Potential Payments Upon Termination or Change in Control
As of October 31, 2024, the Company had the following lump sum payment obligations, under the LCP as described above, to its Named Executive Officers upon a change in control, as defined in the HEICO Leadership Compensation Plan, or termination: Laurans A. Mendelson $60,884,183; Carlos L. Macau, Jr. $13,825,023; Eric A. Mendelson $27,701,611 and Victor H. Mendelson $23,440,271. As of October 31, 2024, the Company’s payment obligation under the LCP to Steven M. Walker upon a change in control was $0 and upon termination was $1,737,117.
The unexercisable (unvested) options held by the Named Executive Officers as detailed in “Outstanding Equity Awards at Fiscal 2024 Year- End” would become immediately vested and exercisable upon (i) a change in control, as defined in the Company's 2018 Incentive Compensation Plan, of the Company, (ii) the liquidation or dissolution of the Company, or (iii) any reorganization, merger, consolidation or other form of corporate transaction in which the Company does not survive or the shares are exchanged for or converted into cash or securities issued by another entity, or an affiliate of such successor or acquiring entity, unless the successor or acquiring entity, or an affiliate thereof, assumes the option or substitutes an equivalent option or right pursuant to Section 10(c) of the Company’s 2018 Incentive Compensation Plan, (each, an “Acceleration Event”). As of October 31, 2024, the value of this acceleration to the Named Executive Officers upon an Acceleration Event was: Laurans A. Mendelson $6,517,600, Carlos L. Macau, Jr. $4,305,000, Eric A. Mendelson $13,659,500, Victor H. Mendelson $13,659,500 and Steven M. Walker $727,499. The value of the accelerated vesting of the unexercisable options was calculated by aggregating the difference between the closing price of the applicable share class as of October 31, 2024 and the exercise price of such unexercisable option multiplied by the number of options for the applicable share class.

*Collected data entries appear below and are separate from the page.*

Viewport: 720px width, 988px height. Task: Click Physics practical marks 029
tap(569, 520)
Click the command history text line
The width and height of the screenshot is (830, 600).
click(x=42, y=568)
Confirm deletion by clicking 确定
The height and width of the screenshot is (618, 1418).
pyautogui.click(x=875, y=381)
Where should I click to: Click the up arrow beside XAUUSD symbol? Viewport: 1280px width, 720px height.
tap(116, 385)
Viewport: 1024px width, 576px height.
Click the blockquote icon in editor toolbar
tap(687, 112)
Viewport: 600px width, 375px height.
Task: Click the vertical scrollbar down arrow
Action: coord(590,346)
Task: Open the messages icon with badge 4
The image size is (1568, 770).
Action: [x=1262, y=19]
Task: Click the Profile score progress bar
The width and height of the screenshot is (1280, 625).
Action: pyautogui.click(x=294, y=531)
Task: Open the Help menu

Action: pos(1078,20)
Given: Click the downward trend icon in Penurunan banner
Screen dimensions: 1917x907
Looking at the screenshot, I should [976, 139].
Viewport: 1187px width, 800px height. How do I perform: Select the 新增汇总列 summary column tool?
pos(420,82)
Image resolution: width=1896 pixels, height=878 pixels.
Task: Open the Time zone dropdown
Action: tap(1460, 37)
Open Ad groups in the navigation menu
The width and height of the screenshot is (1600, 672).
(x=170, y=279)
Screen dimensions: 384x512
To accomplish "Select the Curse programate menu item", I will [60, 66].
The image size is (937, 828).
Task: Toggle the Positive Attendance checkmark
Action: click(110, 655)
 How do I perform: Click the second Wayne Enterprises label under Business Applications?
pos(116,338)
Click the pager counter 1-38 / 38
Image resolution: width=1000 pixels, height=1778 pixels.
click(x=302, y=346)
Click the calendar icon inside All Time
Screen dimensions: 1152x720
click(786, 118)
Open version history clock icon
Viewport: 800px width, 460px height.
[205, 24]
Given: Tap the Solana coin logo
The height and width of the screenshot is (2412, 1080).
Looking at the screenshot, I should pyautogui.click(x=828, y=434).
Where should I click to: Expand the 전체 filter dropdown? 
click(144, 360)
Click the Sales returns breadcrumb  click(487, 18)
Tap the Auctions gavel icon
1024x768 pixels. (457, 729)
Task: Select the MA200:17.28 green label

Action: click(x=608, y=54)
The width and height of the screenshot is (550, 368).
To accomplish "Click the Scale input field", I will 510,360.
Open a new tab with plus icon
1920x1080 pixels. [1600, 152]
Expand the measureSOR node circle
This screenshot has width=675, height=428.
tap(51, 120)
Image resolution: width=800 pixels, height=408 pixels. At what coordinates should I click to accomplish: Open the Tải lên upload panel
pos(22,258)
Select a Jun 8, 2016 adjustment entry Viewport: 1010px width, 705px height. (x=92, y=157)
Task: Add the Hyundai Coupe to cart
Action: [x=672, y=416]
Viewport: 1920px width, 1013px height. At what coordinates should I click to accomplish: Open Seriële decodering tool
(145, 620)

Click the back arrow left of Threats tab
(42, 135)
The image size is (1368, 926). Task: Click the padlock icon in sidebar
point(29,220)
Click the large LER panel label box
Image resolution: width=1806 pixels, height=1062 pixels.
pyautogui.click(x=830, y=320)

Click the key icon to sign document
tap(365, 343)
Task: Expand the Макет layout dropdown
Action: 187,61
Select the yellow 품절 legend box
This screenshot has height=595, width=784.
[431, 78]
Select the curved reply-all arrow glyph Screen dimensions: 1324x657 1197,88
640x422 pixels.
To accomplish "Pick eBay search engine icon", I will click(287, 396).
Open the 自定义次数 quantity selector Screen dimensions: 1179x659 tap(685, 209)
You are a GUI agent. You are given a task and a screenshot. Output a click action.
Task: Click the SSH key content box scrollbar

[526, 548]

As required by Section 953(b) of the Dodd-Frank Wall Street Reform and Consumer Protection Act, and Item 402(u) of Regulation S-K, we are providing the following information about the relationship of the total annual compensation of our employees and the total annual compensation of our Chairman of the Board and Chief Executive Officer, Laurans A. Mendelson.
As of August 31, 2024, our employee population, excluding Mr. Mendelson, consisted of 9,711 individuals, of which 6,835 or 70% were located in the United States (“U.S.”). This population consisted of both domestic and foreign full time, part time and temporary employees.
To identify our median employee, we used a consistently applied compensation measure of total gross wages from January 1, 2024 to August 31, 2024. Total gross wages reflects a wide variety of pay items, including base wages, time-related bonuses (such as overtime, shift premiums, holiday bonuses), vacation pay, performance bonuses, stock option exercises and other benefits and allowances. We did not make cost of living adjustments when computing our employees' total gross wages. Additionally, we converted the gross wages paid to non-U.S. employees in local currency to U.S. dollars using the applicable average exchange rate for the period of January 1, 2024 to August 31, 2024.
To calculate the annual total compensation of our median employee, we identified and calculated the elements of such employee’s fiscal 2024 compensation in accordance with the requirements of Item 402(c)(2)(x) of Regulation S-K. Based on the aforementioned methodology, we determined that the fiscal 2024 median total annual compensation of our median employee was $57,762. As reported in the Summary Compensation Table, the fiscal 2024 annual total compensation for Mr. Mendelson was $10,382,143, resulting in a pay ratio of 180:1.
Our pay ratio is a reasonable estimate calculated in a manner consistent with SEC rules based on the methodology described above. The SEC rules for identifying the median compensated employee and calculating the pay ratio based on that employee’s annual total compensation allow companies to adopt a variety of methodologies, to apply certain exclusions, and to make reasonable estimates and assumptions that reflect their compensation practices. As such, the pay ratio reported by other companies may not be comparable to the pay ratio reported above, as other companies may have different employment and compensation practices and may utilize different methodologies, exclusions, estimates and assumptions in calculating their own pay ratios.